RADIKALISME RACUN PERSATUAN

Pada akhir abad ke-19 istilah radikal (radicalism) di Eropa dipahami sebagai ideologi liberal dan progresif. Pada masa berikutnya radikal tidak saja digunakan bagi mereka yang menginginkan dan mengupayakan perubahan total, tuntas dan menyeluruh. Meskipun radikalisme lebih awal tumbuh di dunia politik, akan tetapi belakangan ini juga terjadi dalam bidang-bidang lain, terutama dalam bidang sosial keagamaan. Pada bidan sosial keagamaan, radikalisme dilabelkan bagi mereka yang berpegang teguh pada keyakinan dan ideologi yang dianutnya secara kaku sehingga konsekuensinya semua yang lain dan tidak sama dengannya adalah salah dan keliru sehingga semua yang salah harus diluruskan dan diperbaiki. Meski cara memperbaikinya dapat ditempuh dengan cara damai, namun acapkali cara yang dipilih adalah cara kekerasan dan pemaksaan kehendak.[6]

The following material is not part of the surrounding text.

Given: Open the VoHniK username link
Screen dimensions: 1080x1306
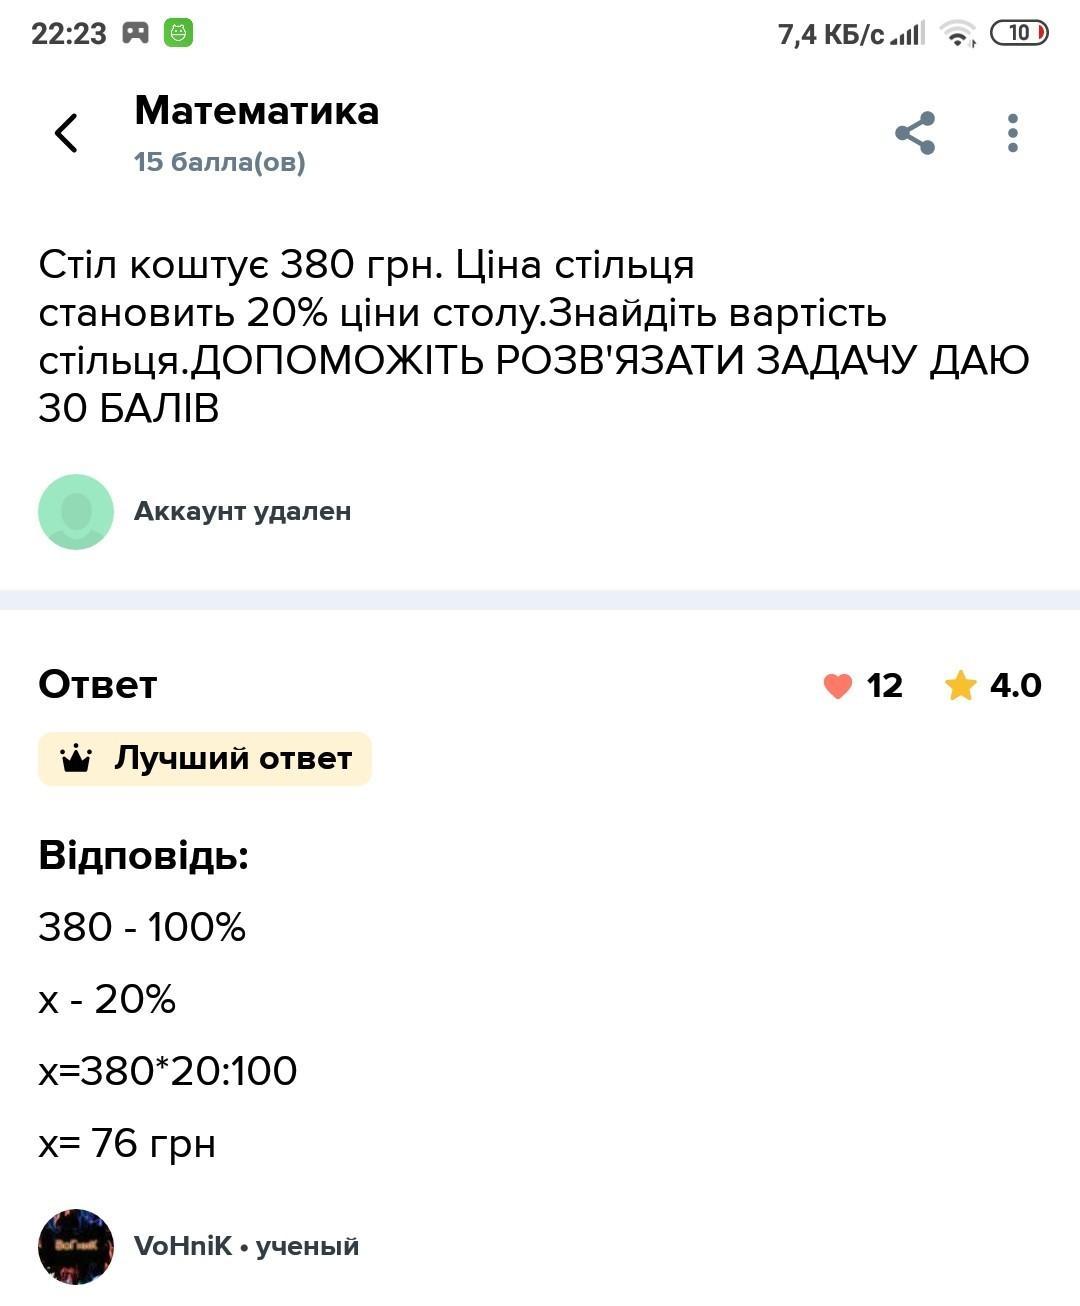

Tidak dapat dipungkiri sebenarnya bahwa agama memiliki sisi eksklusif dan sisi inklusif. Contoh saja, dalam hukum kasih yang Yesus ajarkan, yakni mengasihi Tuhan Allah dan mengasihi sesama, terkandung dua sisi agama. Hukum kasihilah Tuhan Allahmu dengan segenap hatimu dan dengan segenap jiwamu dan dengan segenap akal budimu adalah hukum yang sangat eksklusif, sementara hukum kasihilah sesamamu manusia seperti dirimu sendiri, adalah sisi inklusifnya.[7] Penulis sendiri setuju bahwa setiap agama pastilah memiliki sisi eksklusif dan inklusif. Sisi Eksklusif adalah ranah zona hitam yang tidak dapat diganggu gugat. Dalam artian bahwa sisi Eksklusif agama merupakan suatu ketetapan baku yang tidak dapat di campur-baurkan dengan ajaran agama lainnya. Sisi ini menjadi tembok pembatas dan pemisah serta menjadi ciri khas agama yang satu dengan yang lainnya. Sementara, sisi inklusif bagi penulis adalah zona bebas. Dalam artian, pandangan-pandangan teologis dan buah-buah pemikiran agama dapat disandingkan dengan agama lainnya. Sebut saja contohnya pandangan agama tentang politik, sosial, bahkan nilai-nilai Pancasila menjadi satu bukti bahwa ada sisi dan ajaran agama yang mampu dihubungkan dengan agama lainnya.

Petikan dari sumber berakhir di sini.